A November 2019 HE plus piece, liberated from the paywall: Almost all mainstream Hollywood sex comedies of the early to mid ’60s are pretty close to unwatchable now. (Can anyone think of a single tolerable film in this vein?) A year or two ago I was close to condemning Lover Come Back as the most painfully unfunny of them all, but they’re all horrendous to sit through.
Any way you slice it, ’60 to ’65 was a truly grotesque era when it came to farcical middle-class comedies.
Frontline commercial filmmakers of the early to mid ’60s had been aroused and influenced by French nouvelle vague and the British kitchen-sink genre, both of which ignited in the late ’50s. This resulted in frank sexual situations in several early ’60s dramas — Billy Wilder‘s The Apartment (which may have been the first Hollywood dramedy of a sexual nature), Alfred Hitchcock‘s Psycho, Lewis Milestone‘s Ocean’s 11, Richard Quine‘s Strangers When We Meet, William Wyler‘s The Children’s Hour, Stanley Kubrick‘s Lolita, Alexander Singer‘s A Cold Wind in August, Vincent Minnelli‘s Two Weeks in Anther Town, Joshua Logan‘s Fanny.
But at the same time a steady outpouring of constipated sex comedies — largely inspired by the triple-whammy of Ross Hunter‘s Pillow Talk, Wilder’s Some Like It Hot and the Oscar-awarded The Apartment along with increasingly randy Playboy stirrings in the culture at large — began to manifest.
All that sexual interest, energy and intrigue, and almost all of it shackled and smothered. So many U.S. comedies about characters wanting to get randy, and all of them constrained because of the industry’s still-prevailing production code, which didn’t begin to erode until ’66 or thereabouts.
The taboo-dialogue groundbreaker was Mike Nichols‘ Who’s Afraid of Virginia Wolff, which opened on 6.21.66. Believe it or not, it was regarded as a big deal when Elizabeth Taylor‘s Martha said “goddam you!” (a substitute for the original “screw you!” in the stage version) to Richard Burton‘s George. Mainstream sexual frankness followed in short order (particularly in ’67’s The Graduate, The President’s Analyst, Belle du Jour, Reflections in a Golden Eye, Hurry Sundown and Bonnie and Clyde), and the industry was off to the races.
An HE commenter recently wrote that most early to mid ’60s sex farces are “not just bad by present standards but borderline inexplicable. They couldn’t talk about much and they couldn’t do anything, and the elaborate artificiality produces an effect not unlike a Kabuki play.”

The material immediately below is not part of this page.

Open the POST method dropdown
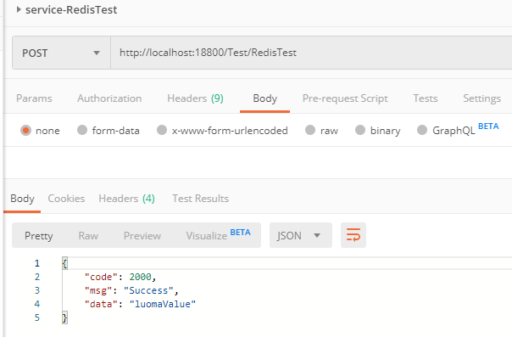Screen dimensions: 512x337 [61, 53]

Another said that “any film in which you hear smarmy saxophone over a close-up of a zaftig woman’s ass as she sashays out of a room is a piece of shit. And almost every sex farce from 1960-’66 had that exact shot.”
To name but a few stinkers in this vein:
Blake Edwards‘ Operation Petticoat (’59).

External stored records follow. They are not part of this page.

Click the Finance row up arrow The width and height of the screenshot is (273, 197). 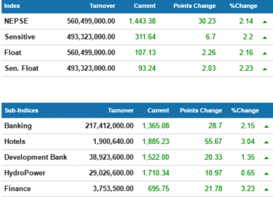pos(266,189)
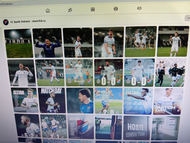
Task: Open the 2-1 score photo
Action: coord(53,126)
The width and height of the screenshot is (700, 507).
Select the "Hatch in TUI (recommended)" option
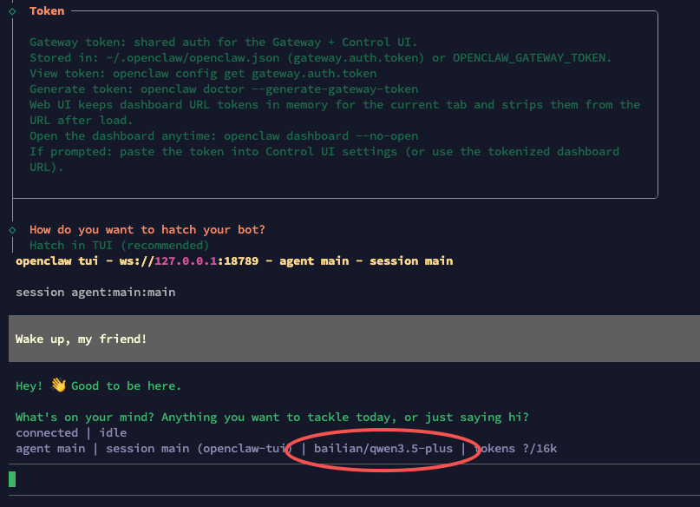pyautogui.click(x=119, y=246)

Henry Levin‘s Where The Boys Are (’60)
Melvin Frank and Norman Panama‘s The Facts of Life (’60)
Stanley Donen‘s The Grass Is Greener (’60)
Richard Thorpe‘s The Honeymoon Machine (’61)
Delbert Mann‘s Lover Come Back (’61) and That Touch of Mink (’62).
Jack Arnold‘s Bachelor in Paradise (’61)
Michael Gordon‘s Boys’ Night Out (’62)
Norman Jewison‘s The Thrill Of It All (’63)
Michael Gordon‘s Move Over, Darling (’63).
Henry Koster‘s Take Her, She’s Mine (’63)
David Swift‘s Under The Yum-Yum Tree (’63) and Good Neighbor Sam (’64)
Stanley Shapiro‘s Bedtime Story (’64)
Richard Quine‘s Sex and the Single Girl (’64).
Richard Quine‘s How To Murder Your Wife (’65).
I can’t get past the antiseptic awfulness of Lover Come Back. It helps if you can tolerate broad, wafer-thin farce, which leaves me out. Or if you’re down with an arch parody of middle-class sexual attitudes as they existed in the early JFK years, but there isn’t a single line or situation that reflects the human experience as I know it. To really get Lover Come Back you probably need to be coming from a place of straight-jacketed middle class propriety and sexual suppression, in which case it’s a laugh riot.
There are two or three lines that aren’t half bad, one about “seaweed jockey shorts” and another from one hospital orderly to another: “Now that’s what I call cutting it close.”
But I suspect Delbert Mann‘s That Touch of Mink might be the worst of all. I’m uncertain because I can’t bring myself to write about it, which of course would dredge everything up. Too many bad memories.